1. Introduction

The SonataCacheBundle provides some facilities to store computed data into a cache backend. Unlike other cache solutions, the SonataCacheBundle does not use a string as the name for the cache entry. The name is an array and it is up to the backend solution to compute the best key. On top of that, a cache entry can also have some optional metadata that can be stored along by the cache backend.

So a cache entry is named CacheElement and has a few fields:
  • ttl: the Time To Live field
  • keys: the information to generate the final key
  • data: the computed data
  • createdAt: the creation date
  • contextualKeys: the array containing some extra metadata

1.1. Usage Sample

Let’s say you are rendering a blog post that can have many authors and be related to an image. So, you have many information:

  • post_id: integer
  • author_ids: array
  • image_id: integer
  • action: view (we are rendering a blog post)

So with the SonataCacheBundle, you will have:

  • keys=['post_id' => 1, 'action' => 'view']: because it is the main information in your example
  • data=raw html: the html rendered by the view
  • contextualKeys: ['post_id' => 1, 'author_ids' => [1, 2, ...], 'image_id' => 2, 'action' => 'view']: the contextual keys can contain any information, so we include all information.

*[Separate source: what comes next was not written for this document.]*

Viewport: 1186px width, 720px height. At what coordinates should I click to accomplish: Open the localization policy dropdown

Now, let’s see how this cache element will be used with 2 backends, memcached and mongodb (capped collection):

  • The memcached adapter will generate a hash from the keys value, and will not used the contextualKeys information as there is no way to use those values with memcached.
  • The mongodb adapter will store the value as is, mongodb supports array! also the contextualKeys will be stored.

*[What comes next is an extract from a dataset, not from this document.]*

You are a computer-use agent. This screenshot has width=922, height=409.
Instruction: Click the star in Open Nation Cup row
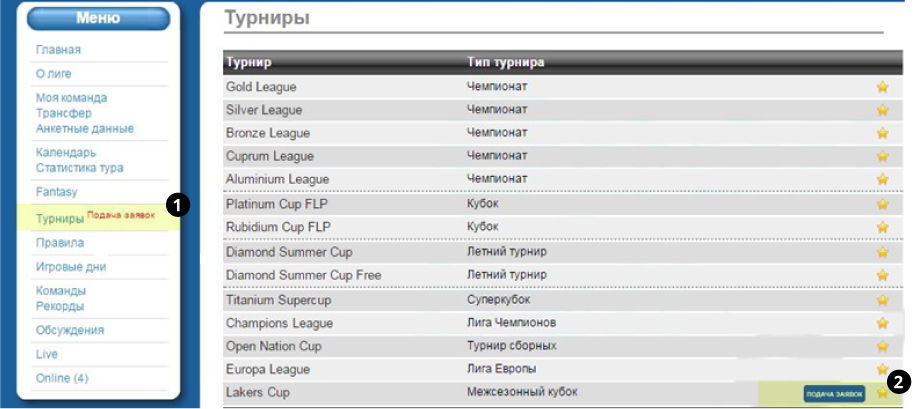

Now, let’s try to remove a cache element. This has to be done using the flush method. The method accepts an array as key to the element to remove (remember, keys are arrays not strings). If you call the function with ['post_id' => 1, 'action' => 'view'] the method will delete the previous cache entry.

This will work on all adapters as the array is the main key of the CacheElement. Let’s see how to push this a bit further with the mongodb adapter.

You might want to remove all cache entries when the blog post is saved or when the related image is updated. This can actually be done quite easily. Just call flush:

// this will flush all entries in the mongodb collection matching this criteria
$adapter->flush(['post_id' => 1]);

// this will flush all entries included the post cache as the image_id is part of the contextualKeys element
$adapter->flush(['image_id' => 1]);

As you can see, the memcached driver is quite limited as you can retrieve an element but you cannot do much with invalidation.